The starlet's rebirth via collaboration with an eccentric, would-be-dangerous European auteur mirrors the myth-making plight of Louise Brooks — the helmet-haired, notorious party girl/dime-a-dozen contract player who was fired from Paramount in 1929, fled to Germany to make two films with G.W. Pabst and became the ultimate silent film sex icon, thanks to her world-beating starring performance in Pabst's Pandora's Box (1929).

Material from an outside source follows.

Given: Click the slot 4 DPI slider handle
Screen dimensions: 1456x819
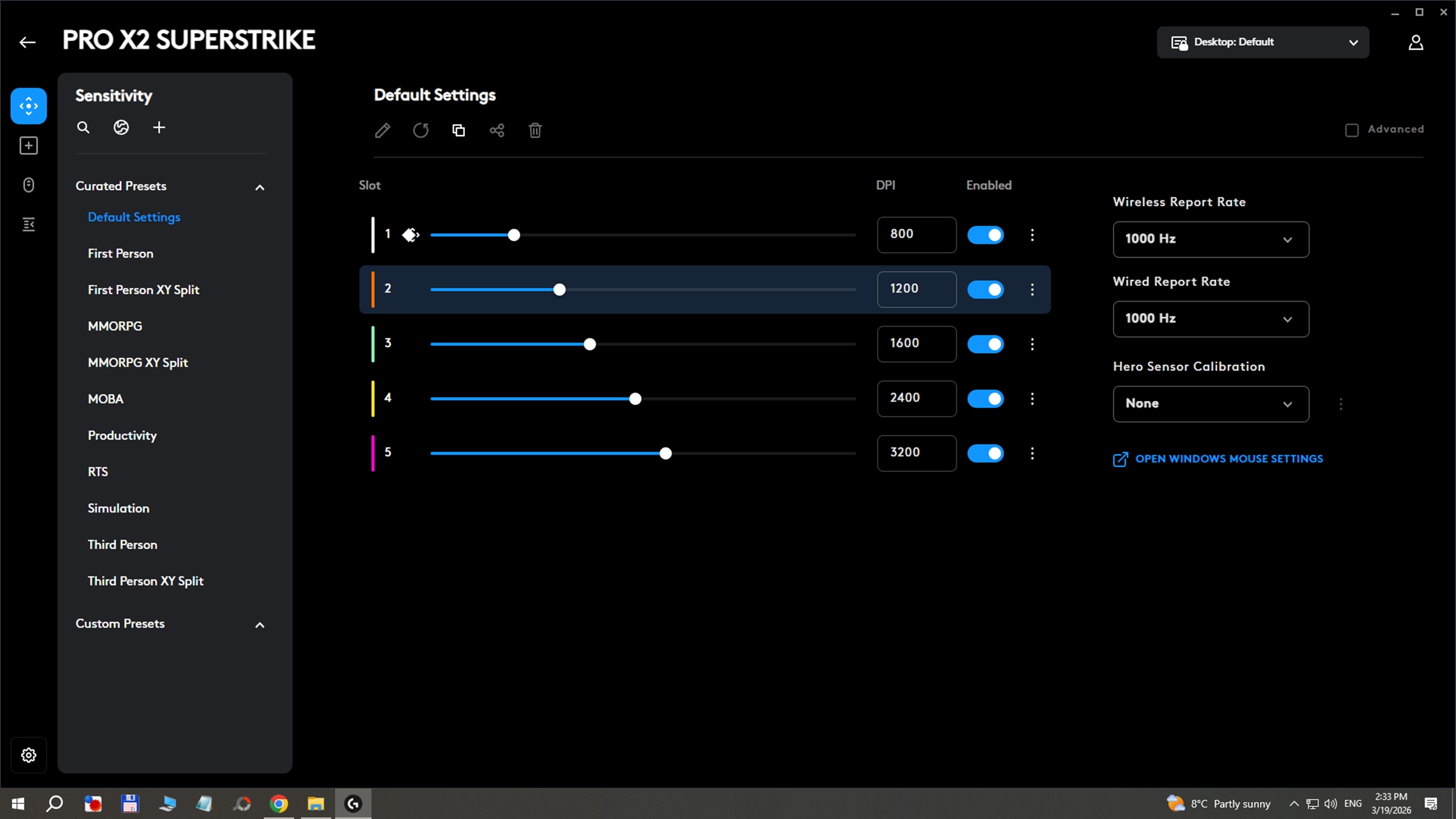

Like Pabst before him, Von Trier chose his American actress for a reason. Dunst is the embodiment of the wholesome American teen-as-pinup in her Bring It On era, one of the key “stars” of the entertainment media's shift in focus from on-camera work to caught-on-camera “reality” in the '00s, barely visible on-screen or off in the nearly four years since she checked into rehab, now inching back into serious films as she pushes 30. She's the ideal icon for a film that limns its deeply felt, grandly affecting paean to the bittersweet comfort of being sad, with a typically Von Trier–ian acidic, ironic critique of how melancholy is exploited and perverted by the culture industry. How else to explain the Dunst character's transition from tagline writer to topless star of a madness-fetishizing tableau straight out of a high-fashion advert (the same aesthetic Von Trier cheekily co-opted for the horrific sex-meets-death opening sequence of his last feature, Antichrist)? Or, for that matter, the repeated use of refrains from Wagner's Tristan and Isolde — the Frankfurt school's embodiment of the “false consciousness” peddled by pop masquerading as art?

The Dunst/Von Trier collaboration is one for the ages, and Melancholia — with two months to go in 2011 — is currently my pick for the film of the year.